While not all natural enemies such as predacious beetles, wasps, spiders, and other arthropods become inactive during winter, many diapause and emerge the following spring seeking prey (Pfiffner and Luka 2000, MacLeod et al. 2004). If natural enemies are not present at sufficient levels early in the season, they are less likely to manage pest problems before they breach economic threshold in spring and ensuing warm months (Dennis et al. 1994, Geiger et al. 2009). In many systems, the capacity of semi-natural habitats to support overwintering natural enemies is overlooked.
The primary objective of this study was to examine the spring emergence of potential natural enemies in field borders and adjacent organic cultivated crops in central Illinois.
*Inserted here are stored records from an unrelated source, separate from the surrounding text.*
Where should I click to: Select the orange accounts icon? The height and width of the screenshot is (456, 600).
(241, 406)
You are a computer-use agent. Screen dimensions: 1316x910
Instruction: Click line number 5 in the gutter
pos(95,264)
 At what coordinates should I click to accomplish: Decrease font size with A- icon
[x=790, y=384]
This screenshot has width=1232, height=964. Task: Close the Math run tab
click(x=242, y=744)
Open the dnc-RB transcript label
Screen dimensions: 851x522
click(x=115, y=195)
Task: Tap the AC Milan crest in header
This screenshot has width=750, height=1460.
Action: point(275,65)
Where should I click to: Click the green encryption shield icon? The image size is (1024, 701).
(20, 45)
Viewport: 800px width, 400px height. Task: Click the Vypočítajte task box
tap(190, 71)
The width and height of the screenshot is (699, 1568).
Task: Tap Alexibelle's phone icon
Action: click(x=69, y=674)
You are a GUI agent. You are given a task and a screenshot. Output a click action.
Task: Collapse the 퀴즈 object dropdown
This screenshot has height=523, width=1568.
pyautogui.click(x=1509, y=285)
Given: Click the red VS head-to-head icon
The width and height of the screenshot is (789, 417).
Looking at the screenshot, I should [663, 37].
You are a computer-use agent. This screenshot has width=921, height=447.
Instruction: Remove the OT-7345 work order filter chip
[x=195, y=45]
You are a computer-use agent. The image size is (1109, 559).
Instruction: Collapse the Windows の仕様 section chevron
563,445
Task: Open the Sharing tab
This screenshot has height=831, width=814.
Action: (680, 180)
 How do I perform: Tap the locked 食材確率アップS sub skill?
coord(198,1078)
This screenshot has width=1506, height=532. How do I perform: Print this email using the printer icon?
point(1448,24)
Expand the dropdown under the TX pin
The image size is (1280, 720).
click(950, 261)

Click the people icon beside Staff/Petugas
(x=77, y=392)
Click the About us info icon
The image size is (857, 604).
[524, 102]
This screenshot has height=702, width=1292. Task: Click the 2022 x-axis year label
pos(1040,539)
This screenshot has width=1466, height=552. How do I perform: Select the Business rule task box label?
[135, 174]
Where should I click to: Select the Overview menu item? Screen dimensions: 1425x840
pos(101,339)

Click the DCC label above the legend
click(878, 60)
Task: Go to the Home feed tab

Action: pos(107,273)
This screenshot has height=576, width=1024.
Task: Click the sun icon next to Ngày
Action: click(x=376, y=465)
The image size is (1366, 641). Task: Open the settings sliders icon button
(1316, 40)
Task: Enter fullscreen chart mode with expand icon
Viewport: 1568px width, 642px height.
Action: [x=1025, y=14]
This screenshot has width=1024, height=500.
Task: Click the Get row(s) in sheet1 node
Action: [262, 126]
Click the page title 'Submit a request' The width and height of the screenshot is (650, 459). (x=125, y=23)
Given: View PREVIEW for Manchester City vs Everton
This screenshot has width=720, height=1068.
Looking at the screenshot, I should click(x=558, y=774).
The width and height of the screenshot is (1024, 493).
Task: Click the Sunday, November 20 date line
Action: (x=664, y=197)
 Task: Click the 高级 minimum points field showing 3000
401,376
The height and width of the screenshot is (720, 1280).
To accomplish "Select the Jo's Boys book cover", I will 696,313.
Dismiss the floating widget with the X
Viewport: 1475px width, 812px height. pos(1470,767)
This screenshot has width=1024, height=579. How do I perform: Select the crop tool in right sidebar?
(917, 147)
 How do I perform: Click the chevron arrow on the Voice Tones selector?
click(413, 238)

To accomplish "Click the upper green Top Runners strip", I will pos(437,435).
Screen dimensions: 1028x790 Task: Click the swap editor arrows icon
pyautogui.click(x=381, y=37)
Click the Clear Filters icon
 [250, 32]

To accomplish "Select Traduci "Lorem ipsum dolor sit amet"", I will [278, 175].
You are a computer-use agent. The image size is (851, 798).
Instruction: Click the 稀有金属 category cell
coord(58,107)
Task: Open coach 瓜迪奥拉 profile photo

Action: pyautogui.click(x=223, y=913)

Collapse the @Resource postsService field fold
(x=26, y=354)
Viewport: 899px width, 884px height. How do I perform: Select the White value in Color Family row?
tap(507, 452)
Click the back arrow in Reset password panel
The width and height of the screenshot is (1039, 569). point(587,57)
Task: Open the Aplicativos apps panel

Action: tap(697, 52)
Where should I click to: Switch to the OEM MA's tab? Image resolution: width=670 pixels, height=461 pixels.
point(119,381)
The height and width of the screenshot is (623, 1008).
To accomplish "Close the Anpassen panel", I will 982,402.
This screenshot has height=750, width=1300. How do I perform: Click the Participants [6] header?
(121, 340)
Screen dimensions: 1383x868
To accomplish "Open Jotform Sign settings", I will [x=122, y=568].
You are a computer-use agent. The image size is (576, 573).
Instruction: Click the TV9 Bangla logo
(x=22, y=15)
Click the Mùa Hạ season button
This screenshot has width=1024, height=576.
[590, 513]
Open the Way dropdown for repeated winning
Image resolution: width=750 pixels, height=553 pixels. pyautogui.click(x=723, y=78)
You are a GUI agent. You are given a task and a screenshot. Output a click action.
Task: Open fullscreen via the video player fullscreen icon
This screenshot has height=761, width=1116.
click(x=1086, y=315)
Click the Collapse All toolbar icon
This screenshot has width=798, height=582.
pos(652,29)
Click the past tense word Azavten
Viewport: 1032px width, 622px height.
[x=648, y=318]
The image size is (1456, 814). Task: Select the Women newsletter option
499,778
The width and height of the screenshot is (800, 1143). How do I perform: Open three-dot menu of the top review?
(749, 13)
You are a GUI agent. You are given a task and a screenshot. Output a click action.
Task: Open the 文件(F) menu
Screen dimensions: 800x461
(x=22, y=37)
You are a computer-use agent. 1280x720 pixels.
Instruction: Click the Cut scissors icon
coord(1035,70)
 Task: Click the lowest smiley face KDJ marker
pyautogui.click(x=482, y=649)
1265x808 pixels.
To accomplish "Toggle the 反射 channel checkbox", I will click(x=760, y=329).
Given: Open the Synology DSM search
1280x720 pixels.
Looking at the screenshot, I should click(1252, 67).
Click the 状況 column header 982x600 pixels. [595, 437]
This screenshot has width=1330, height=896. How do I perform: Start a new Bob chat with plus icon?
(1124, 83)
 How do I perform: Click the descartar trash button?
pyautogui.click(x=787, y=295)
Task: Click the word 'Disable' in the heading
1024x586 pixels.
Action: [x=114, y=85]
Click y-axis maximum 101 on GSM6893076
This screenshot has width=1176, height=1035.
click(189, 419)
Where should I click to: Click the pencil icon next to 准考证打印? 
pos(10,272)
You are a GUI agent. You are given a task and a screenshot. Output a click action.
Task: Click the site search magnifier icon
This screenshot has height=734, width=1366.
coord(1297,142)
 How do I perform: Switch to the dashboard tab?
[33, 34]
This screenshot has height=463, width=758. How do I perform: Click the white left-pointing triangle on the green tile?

We compare abundance, species richness, and community dissimilarity of these arthropods in the two habitat types. Furthermore, we examine habitat variables to determine how they affect these arthropod communities.
Methods
Experimental Design
Five privately owned USDA certified organic fields with adjacent semi-natural field borders in central Illinois were examined. All sampled fields were under rotation but had soybean planted in them the previous fall. Soybean is a widely planted crop in the midwestern United States, including Illinois (USDA NASS 2017), and under organic conditions usually receives little to no insecticide input which may affect arthropod communities (McBride and Greene 2009). All field borders included grasses mixed with seeded and nonseeded forb species prevalent during the growing season. Only one site (Site 2) was not purposefully seeded with a native wildflower seed mix; this site had similar structural diversity to seeded sites.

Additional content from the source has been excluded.